Extracted data entries
§ §

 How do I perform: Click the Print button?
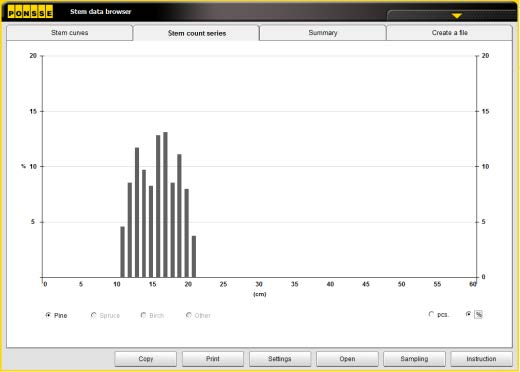coord(213,359)
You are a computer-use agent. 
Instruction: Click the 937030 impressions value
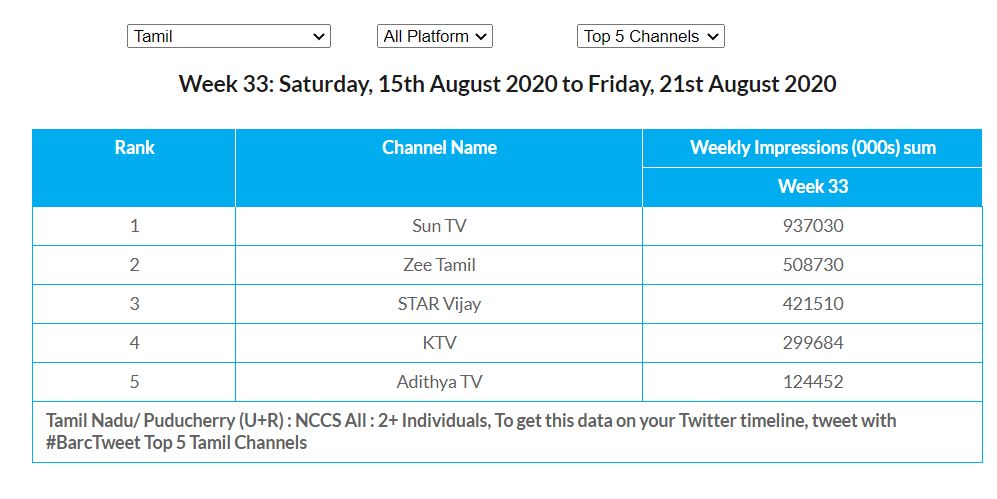[812, 226]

§ §

| Work order |
With all pictures excluded, output exactly the lines from the one containing "Instruction: Click the" through the final line of the entries, inclusive.

| Answer to this problem |
Instruction: Click the 937030 impressions value
[812, 226]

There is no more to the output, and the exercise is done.